Armitage: It's highly symbolic; it's all to do with the marital bed. When they were married, Odysseus didn't simply have a bed made for them, it was almost as if he constructed the palace around the whole bed.

Zimmerman: So it's permanent and it's unmovable. So she says to Odysseus something aloud that she doesn't quite mean to see if it really is Odysseus, 'cause only Odysseus would know that this bed isn't moveable. (reads) "'Come, Eurycleia, move the sturdy bedstead out of our bridal chamber, that room the master built with his own hands. Take it out now, sturdy bed that it is, and spread it deep with fleece, blankets and lustrous throws to keep him warm, putting her husband to the proof.' But Odysseus blazed up in fury, lashing out at his loyal wife, "Woman, your words, they cut me to the core! Who could move my bed? Impossible task, even for some skilled craftsman, unless a god came down in person, quick to lend a hand, lifted it out with ease and moved it elsewhere. Not a man on earth, not even at peak strength, would find it easy to prize it up and shift it. No, a great sign, a hallmark lies in its construction. I know, I built it myself, no one else. I gave it ivory inlays, gold and silver fittings, wove the straps across it. Ox hide gleaming red. That's our secret sign. I tell you, our life story! Does the bed, my lady, still stand planted firm? I don't know, or has someone cut it away, chopped it away, that olive trunk, and hauled our bedstead off?' Living proof. Penelope felt her knees go slack, her heart surrender, recognizing the clear, strong signs Odysseus offered. She dissolved in tears, rushed to Odysseus, flung her arms around his neck, and kissed his head and cried out. 'It was the gods who sent us sorrow.'"

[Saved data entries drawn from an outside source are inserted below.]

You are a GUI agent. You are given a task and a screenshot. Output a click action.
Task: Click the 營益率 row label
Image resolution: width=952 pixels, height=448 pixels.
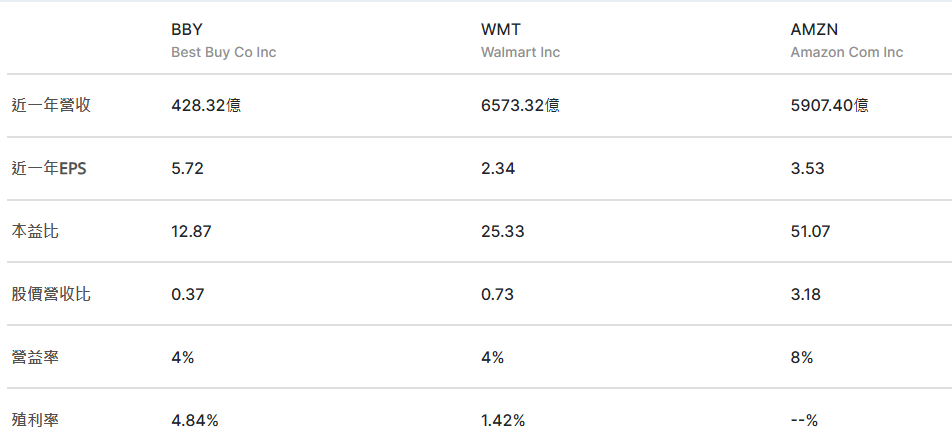[34, 357]
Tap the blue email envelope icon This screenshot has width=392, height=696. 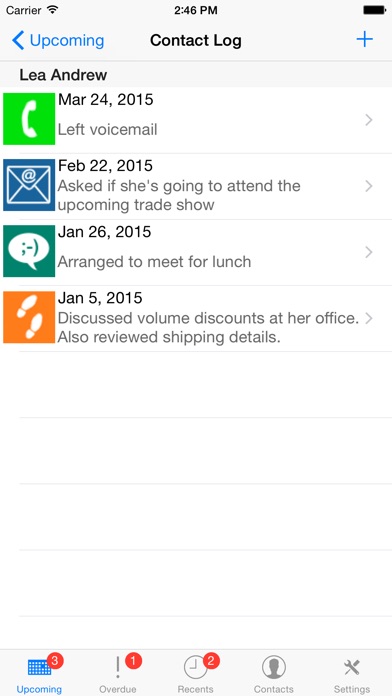click(29, 185)
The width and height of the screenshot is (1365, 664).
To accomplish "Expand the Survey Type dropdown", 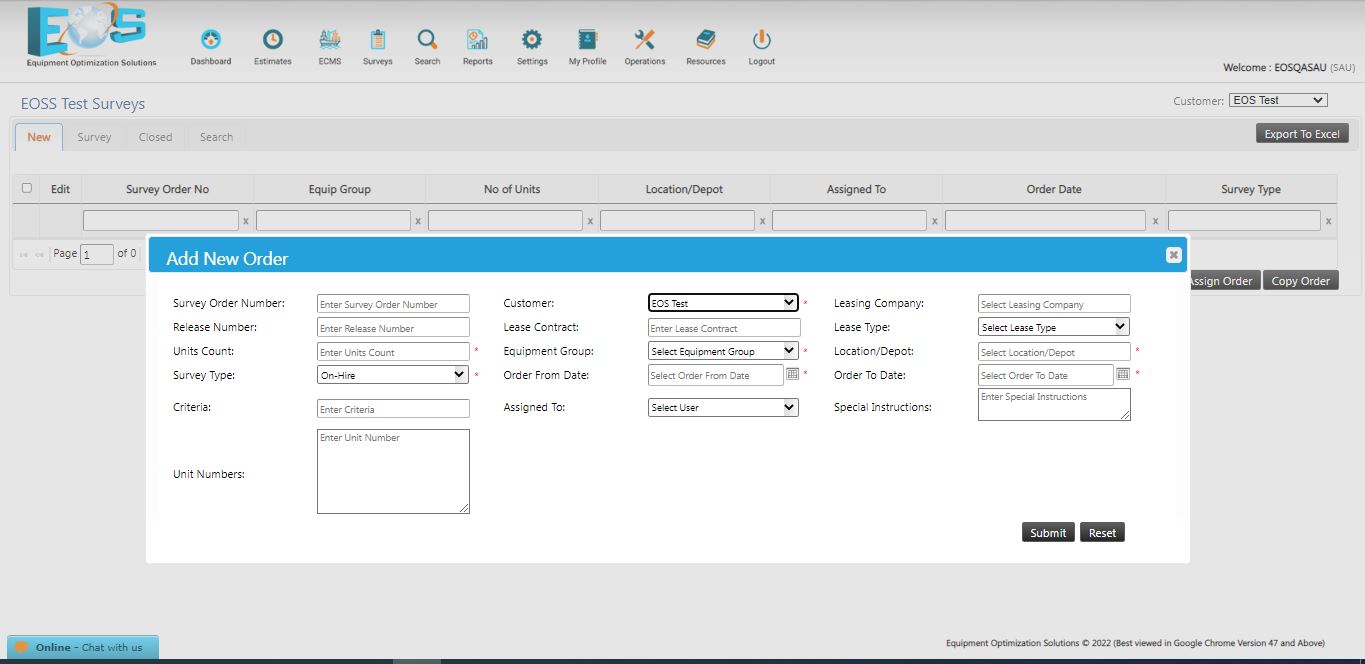I will point(392,375).
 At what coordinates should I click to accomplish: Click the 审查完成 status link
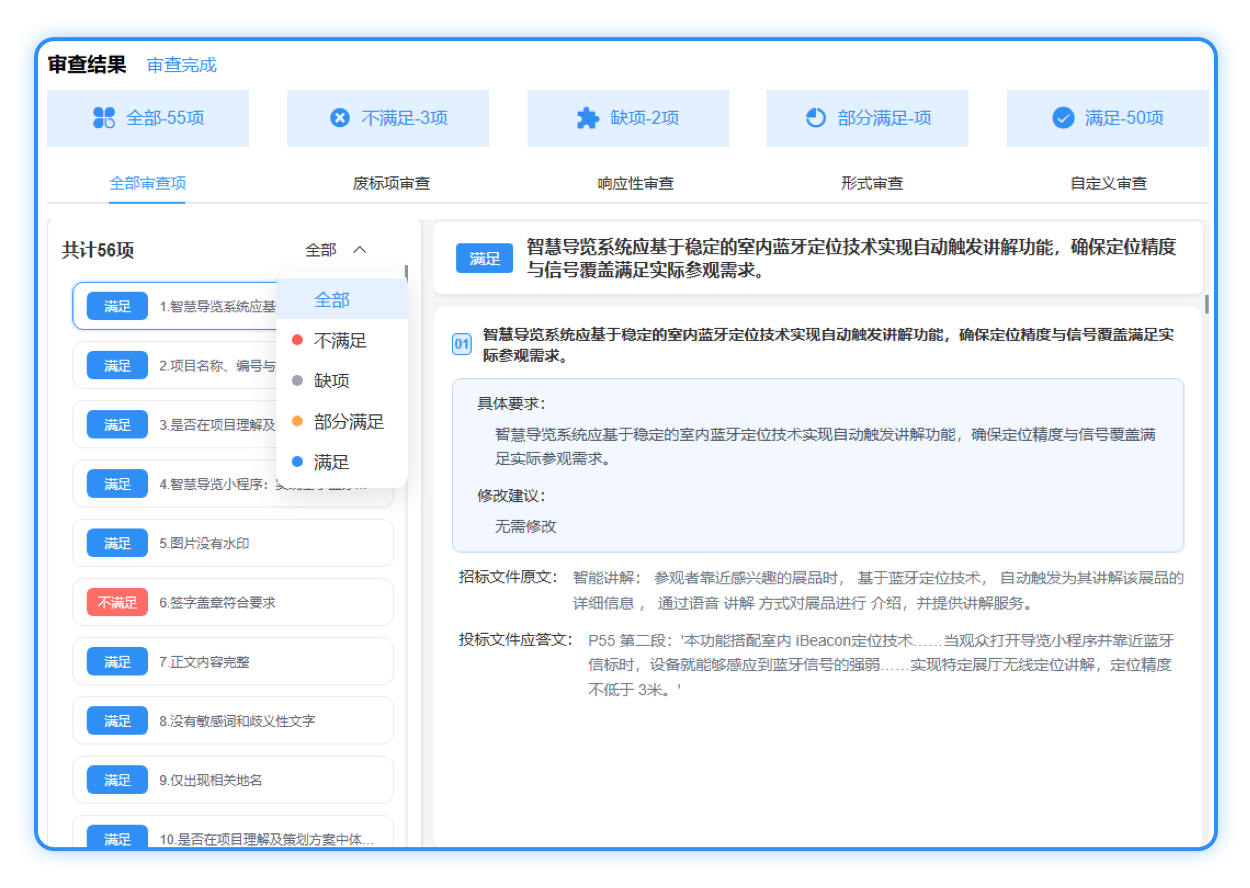(x=182, y=65)
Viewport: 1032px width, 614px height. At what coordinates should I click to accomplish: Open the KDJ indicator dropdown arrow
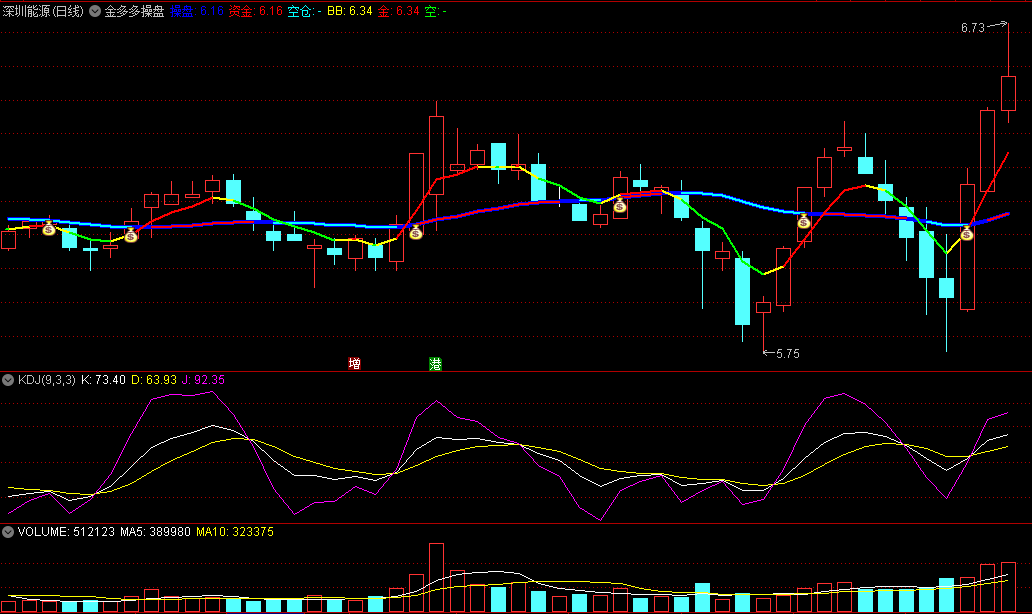[9, 380]
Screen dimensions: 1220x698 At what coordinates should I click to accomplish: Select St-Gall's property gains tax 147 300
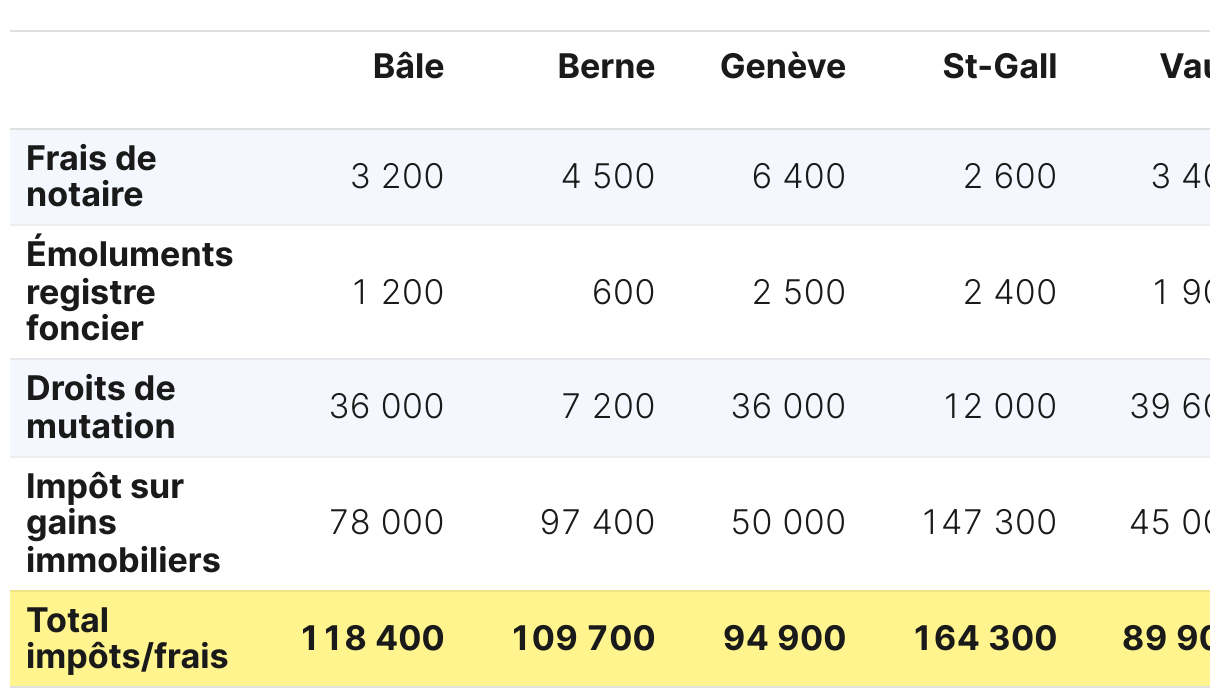988,522
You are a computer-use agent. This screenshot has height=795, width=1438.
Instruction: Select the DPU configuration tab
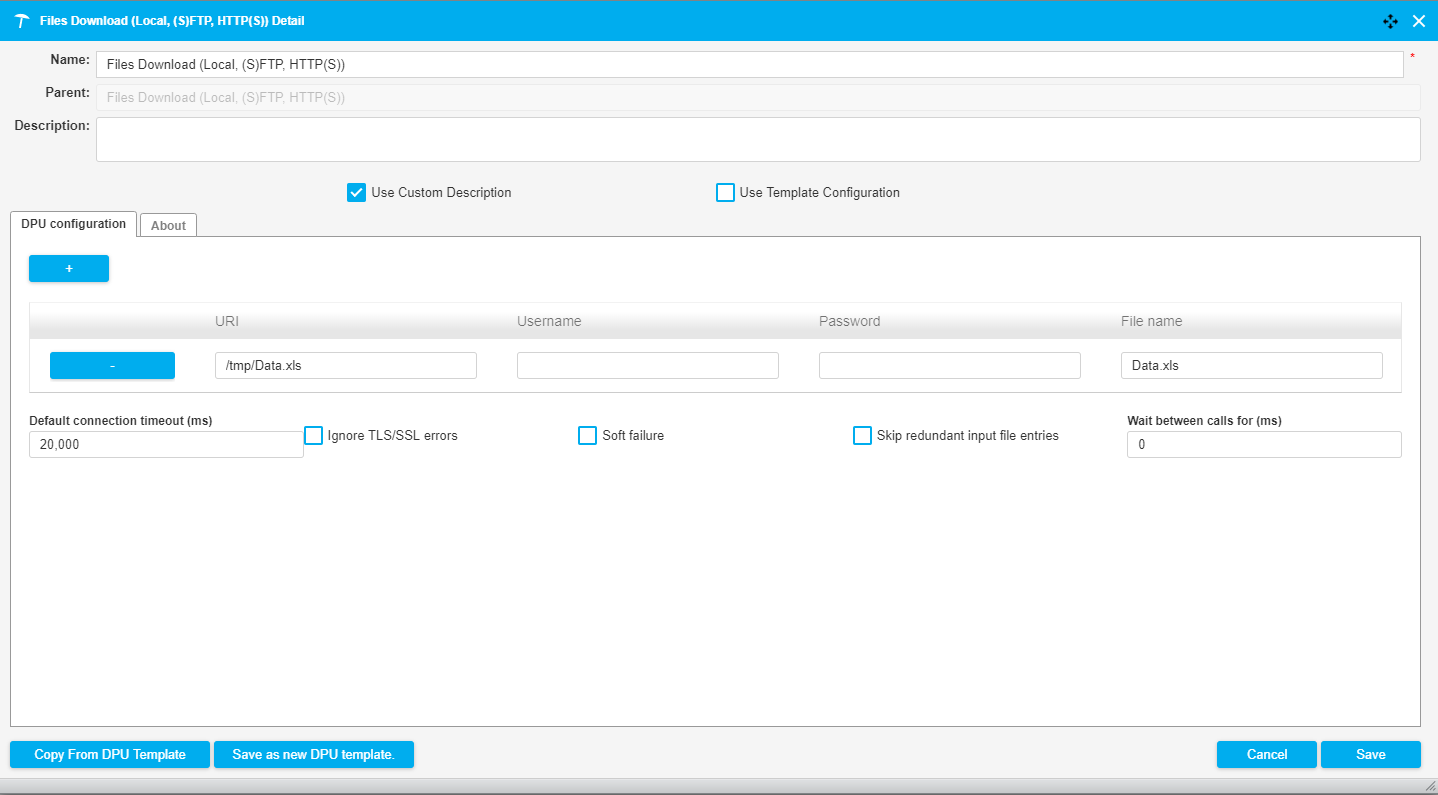[73, 224]
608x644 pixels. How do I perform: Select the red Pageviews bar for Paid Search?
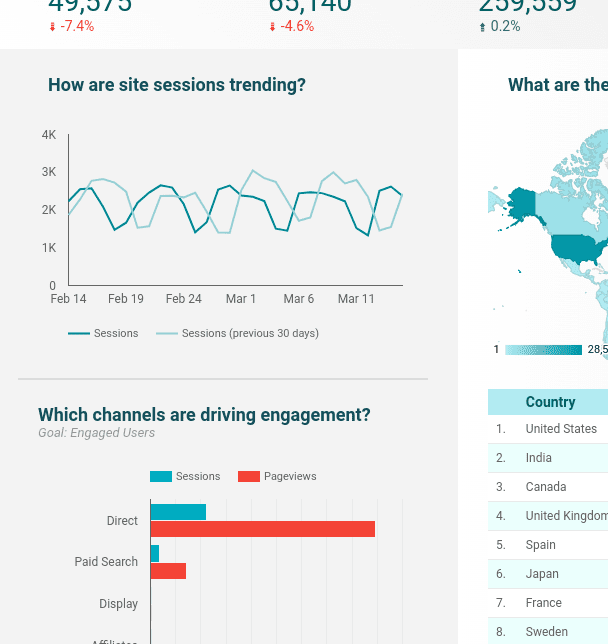[x=168, y=571]
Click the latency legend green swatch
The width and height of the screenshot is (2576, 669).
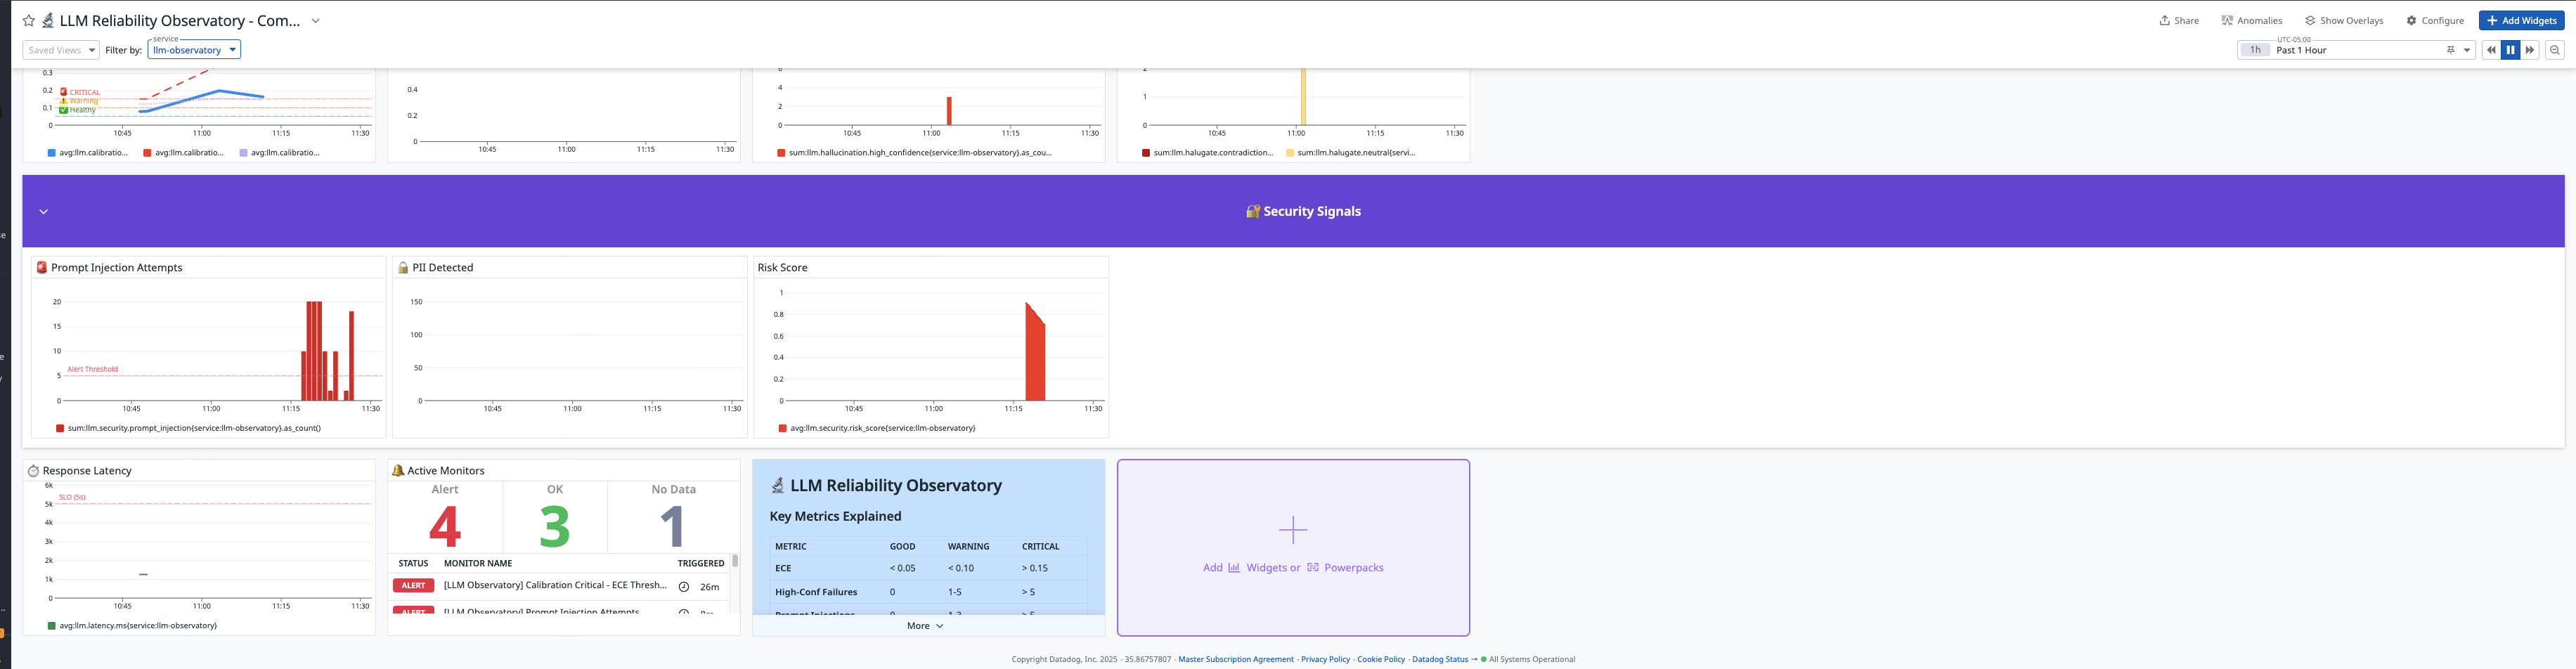[52, 626]
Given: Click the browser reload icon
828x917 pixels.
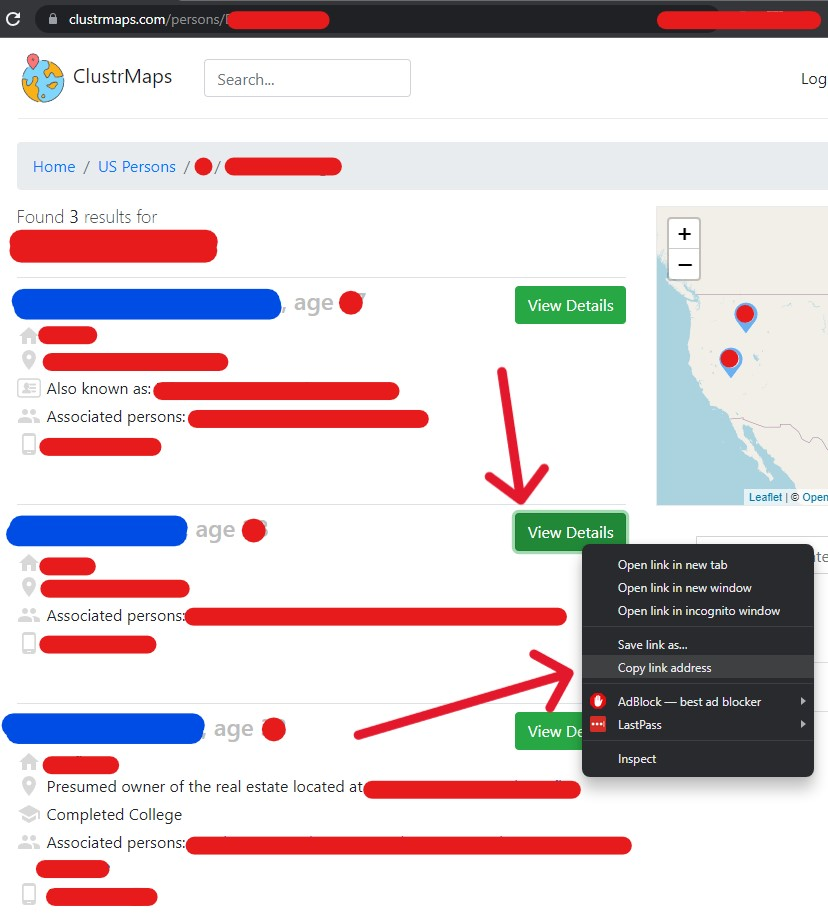Looking at the screenshot, I should click(13, 19).
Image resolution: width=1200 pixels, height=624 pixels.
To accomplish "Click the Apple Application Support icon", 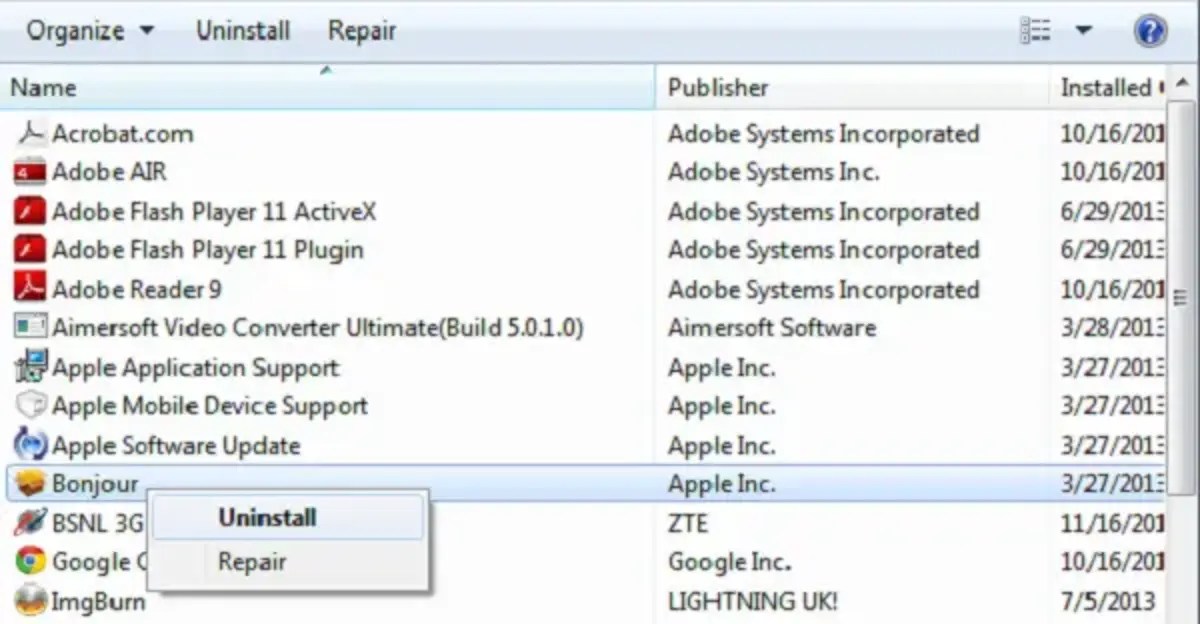I will (x=29, y=367).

Thomas: If I ran into a person who didn't want to read The Odyssey, who said "Why should I read The Odyssey? It's the kind of thing you assign in an English class, and, you know, it happened a long time ago, if it happened at all. Why should I be interested in it? I would just tell them it's a good story.

Zimmerman: Isn't it just a sort of conspiracy of high school teachers that it's still current? An episode of a sitcom made in 1977 is going to be far more dated, and far more obsolete, and far more not of its time than something like The Odyssey because The Odyssey is addressing fundamentally what it is to be a person.

Mendelsohn: It is so enormously encompassing of every aspect of human experience.

Damrosch: It gives us a chance to think about every conflict we're going through in our own lives.

Nagy: It is very archetypal and I think it is perfectly legitimate for us to talk about our own odysseys--our own journeys of soul.

Mendelsohn: You know, this is not something that's good for you, like broccoli. You know, this is like eating cupcakes morning, noon and night.

Zimmerman: It's really good. It's a good story.